En un país tan diverso, tan plural, con tantos agravios y arrugas en la piel, la única salida es pasar página. No me refiero a lo que dice Isla, que ciertamente es un señor pragmático, centrado, camboniano, sino a lo que han hecho los vascos, que finalmente, después de décadas atascados en la violencia y el odio engorros, han encontrado la fórmula: paz social , autogobierno absoluto, dinero, independencia de facto, lengua, progreso económico, diálogo. Más que verdades y grandes ideales, hechos. Hechos tangibles.
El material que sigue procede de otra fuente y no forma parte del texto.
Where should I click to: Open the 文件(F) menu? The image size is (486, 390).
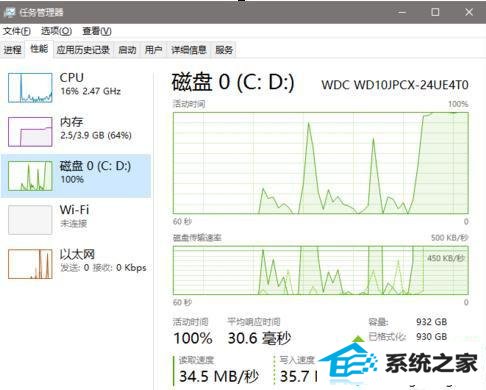(x=17, y=31)
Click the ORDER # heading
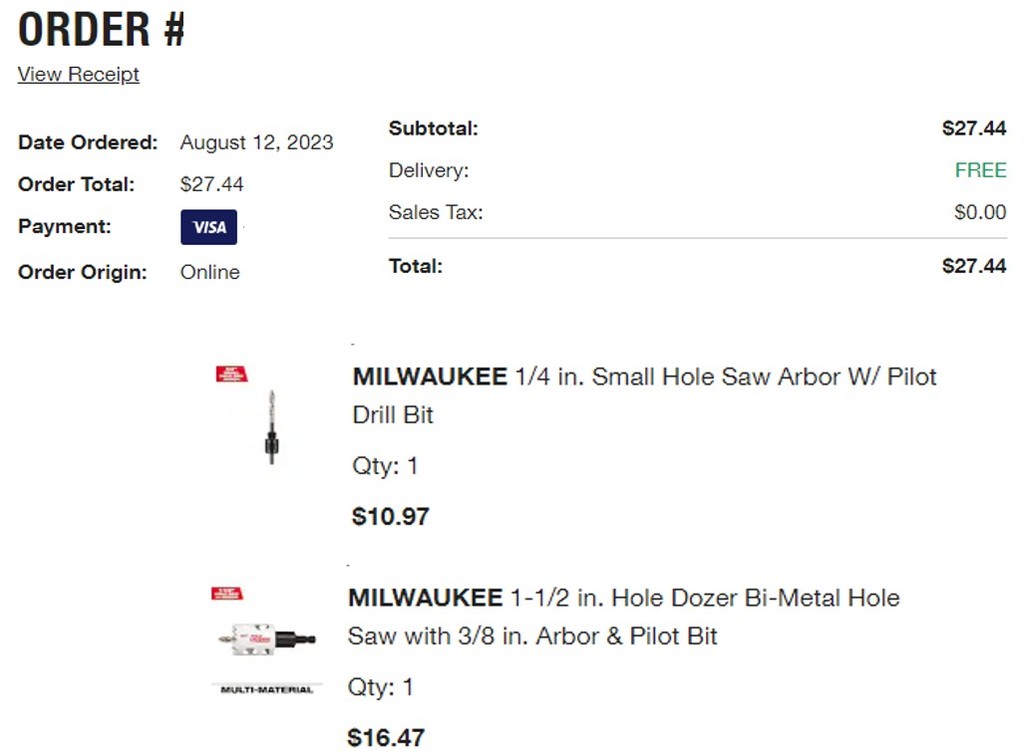This screenshot has width=1024, height=756. pos(101,30)
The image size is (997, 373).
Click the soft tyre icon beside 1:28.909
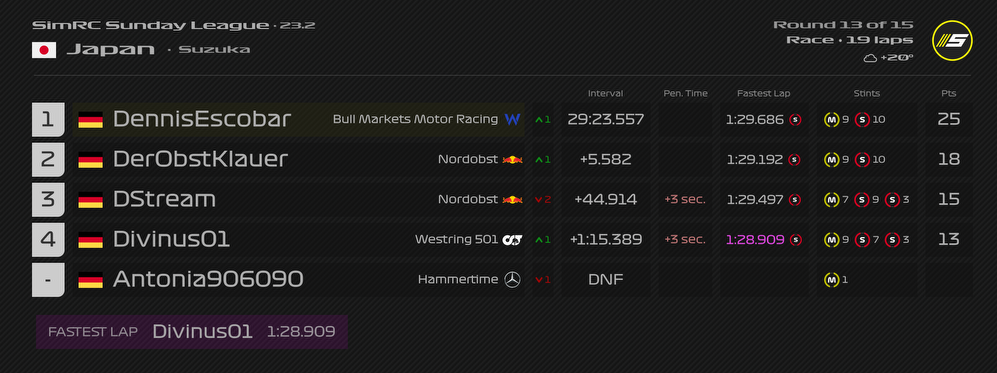click(x=795, y=240)
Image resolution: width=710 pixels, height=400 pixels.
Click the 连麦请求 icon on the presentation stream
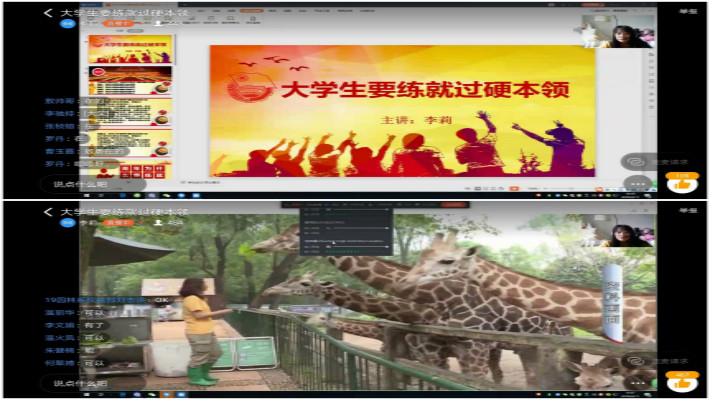point(635,161)
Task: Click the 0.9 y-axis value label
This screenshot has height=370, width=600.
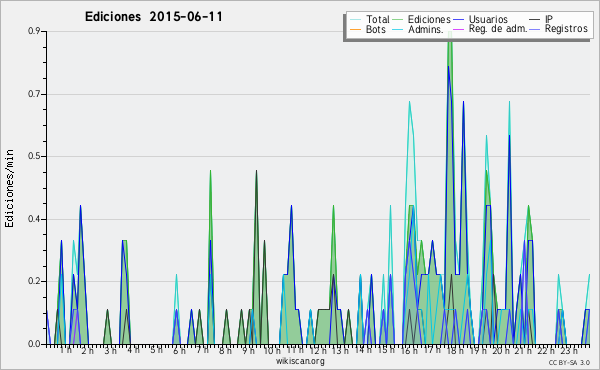Action: (x=34, y=31)
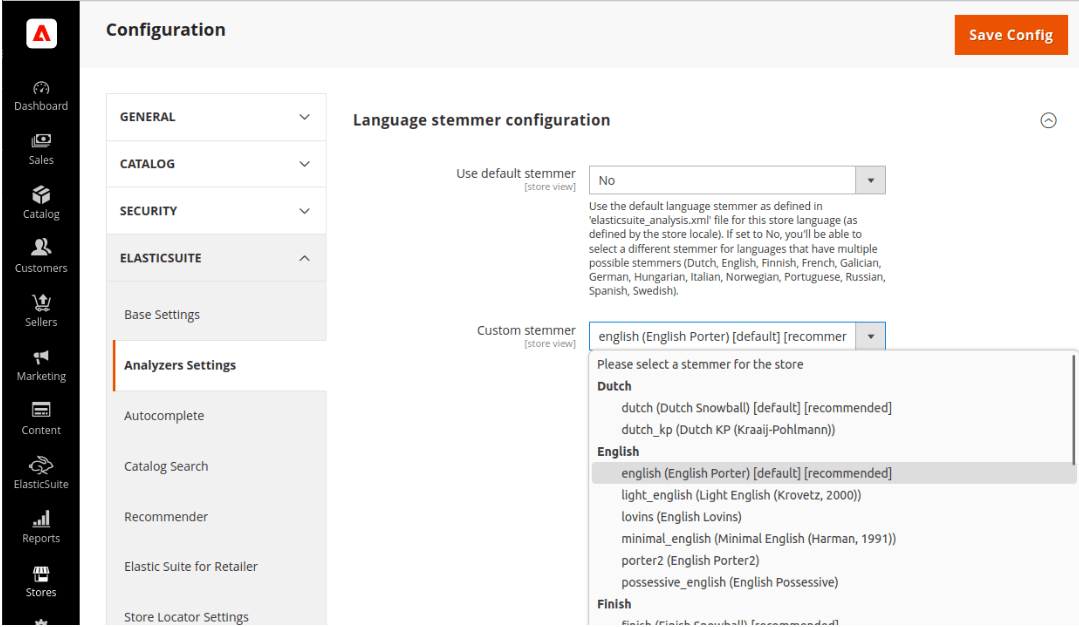This screenshot has width=1079, height=627.
Task: Open the Sales menu icon
Action: click(41, 142)
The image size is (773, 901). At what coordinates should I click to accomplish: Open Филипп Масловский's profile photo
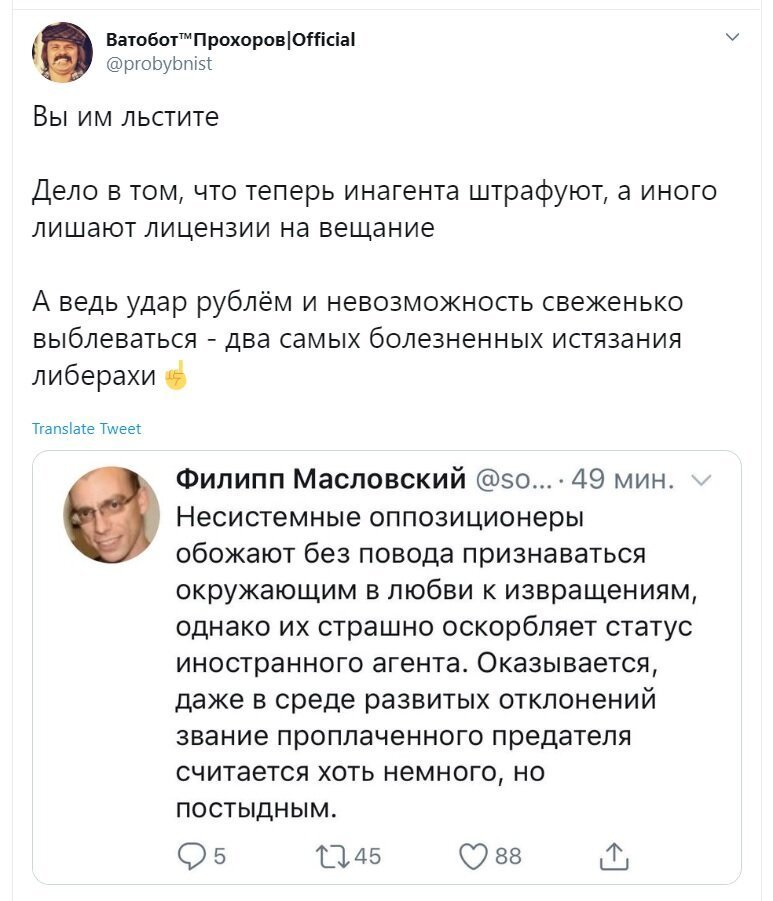111,514
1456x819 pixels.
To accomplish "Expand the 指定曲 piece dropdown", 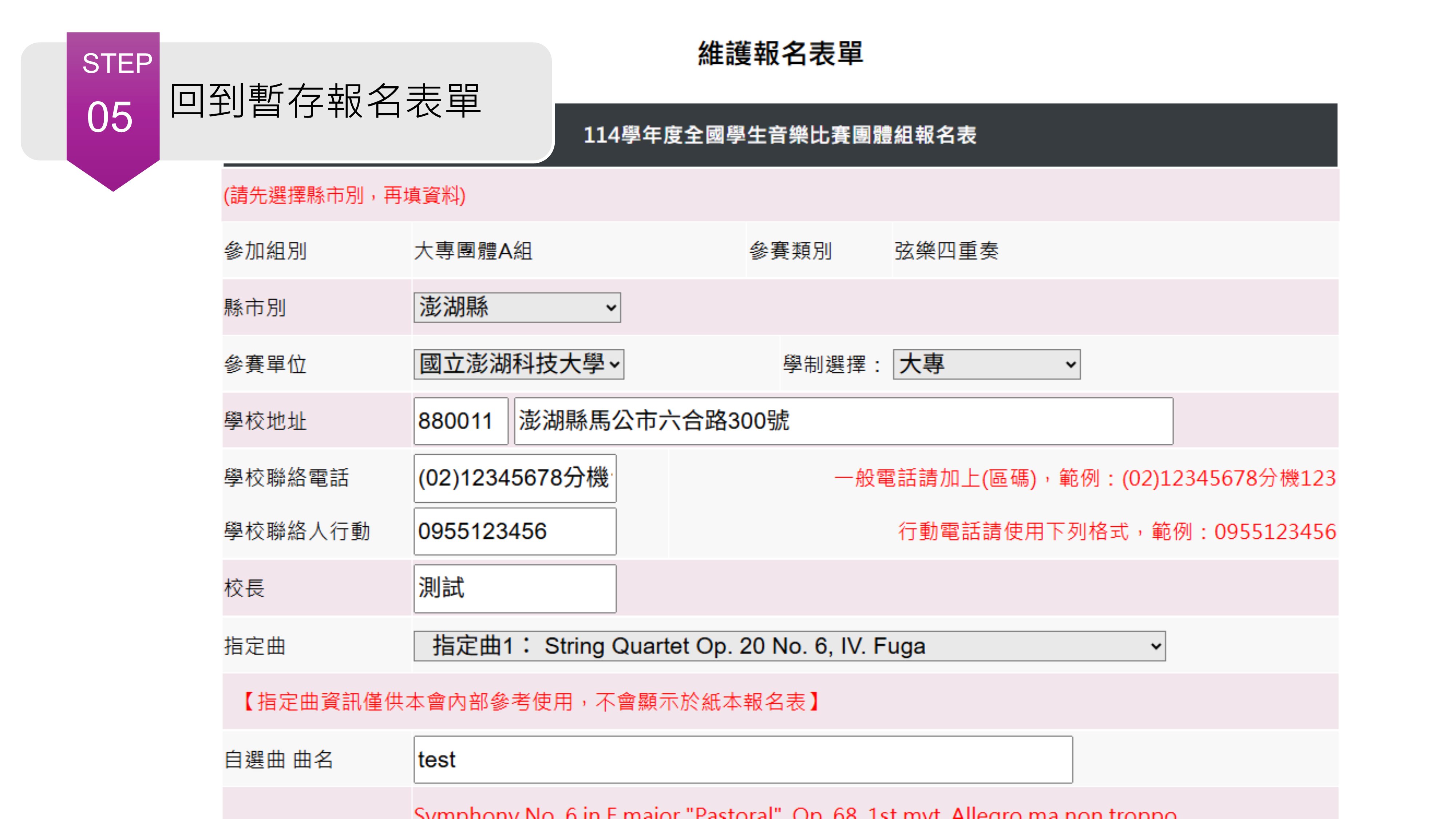I will coord(789,646).
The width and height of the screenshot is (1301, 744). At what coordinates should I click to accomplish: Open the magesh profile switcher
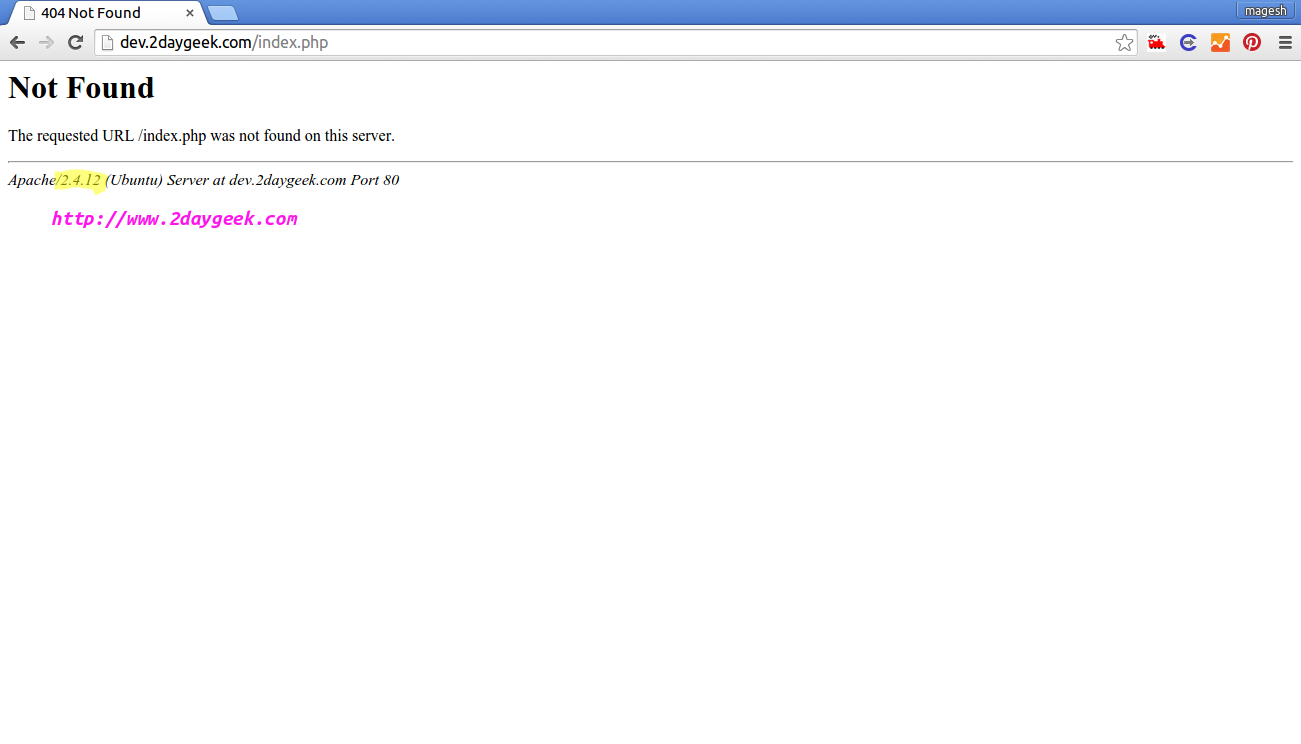pos(1265,11)
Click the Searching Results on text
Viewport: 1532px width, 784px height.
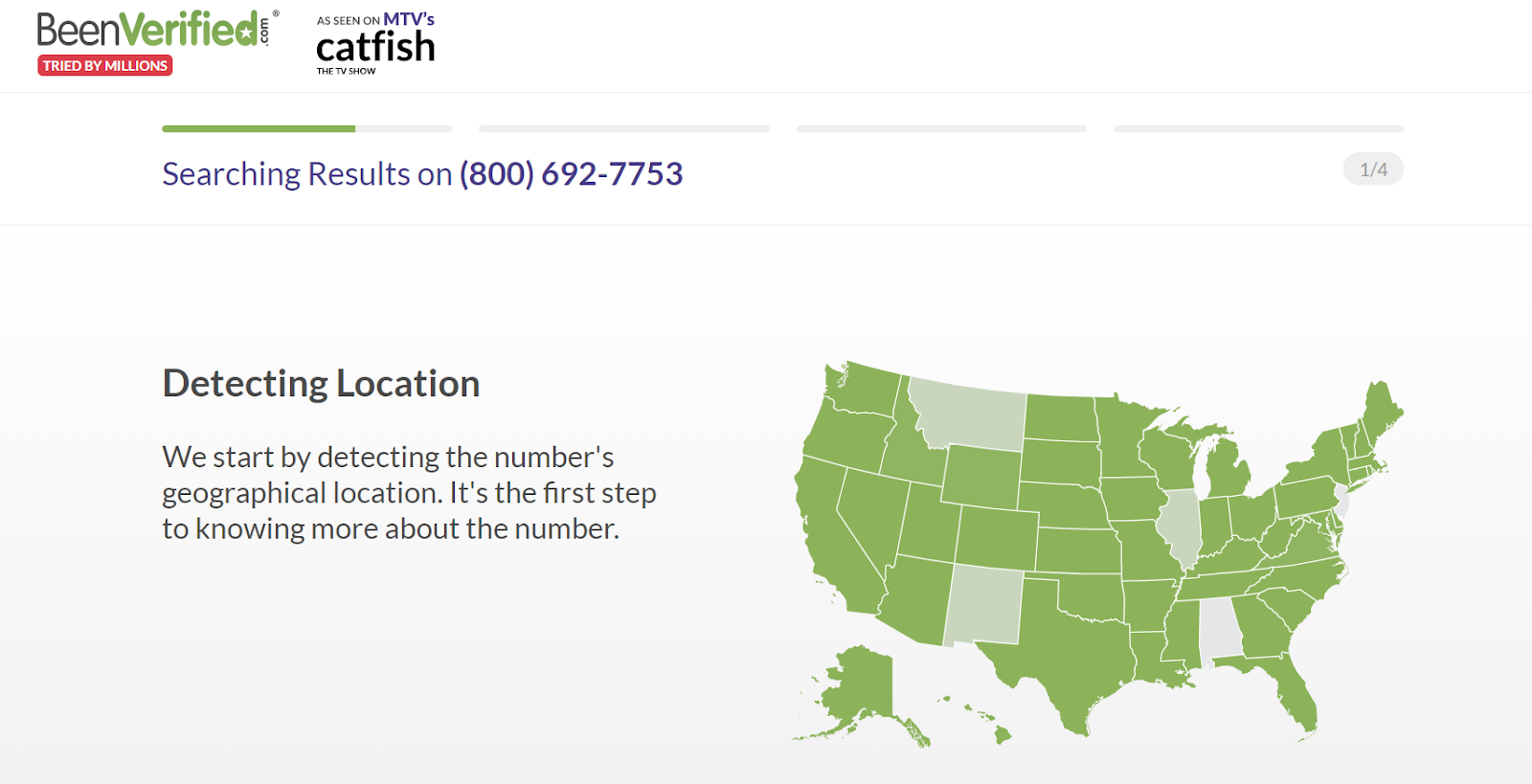[x=306, y=173]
Hechos soberanos.

Puigdemont es todavía un líder fruto de la guerra civil dentro del independentismo y espejo de una Cataluña de buenos y malos. Isla es su réplica de orden. Y Aragonés es una tercera vía empañada por la polarización. Con estos liderazgos heridos, reactivos o nublados, éstas serán unas elecciones de transición. Aún no son las buenas. Habrá que esperar. Habrá que votar, claro. Pero paciencia. Y cruzamos los dedos para que mientras esperamos un futuro más claro sepan ponerse de acuerdo para gobernar. Porque la vida sigue y los problemas (o, en la versión optimista: los retos) se acumulan.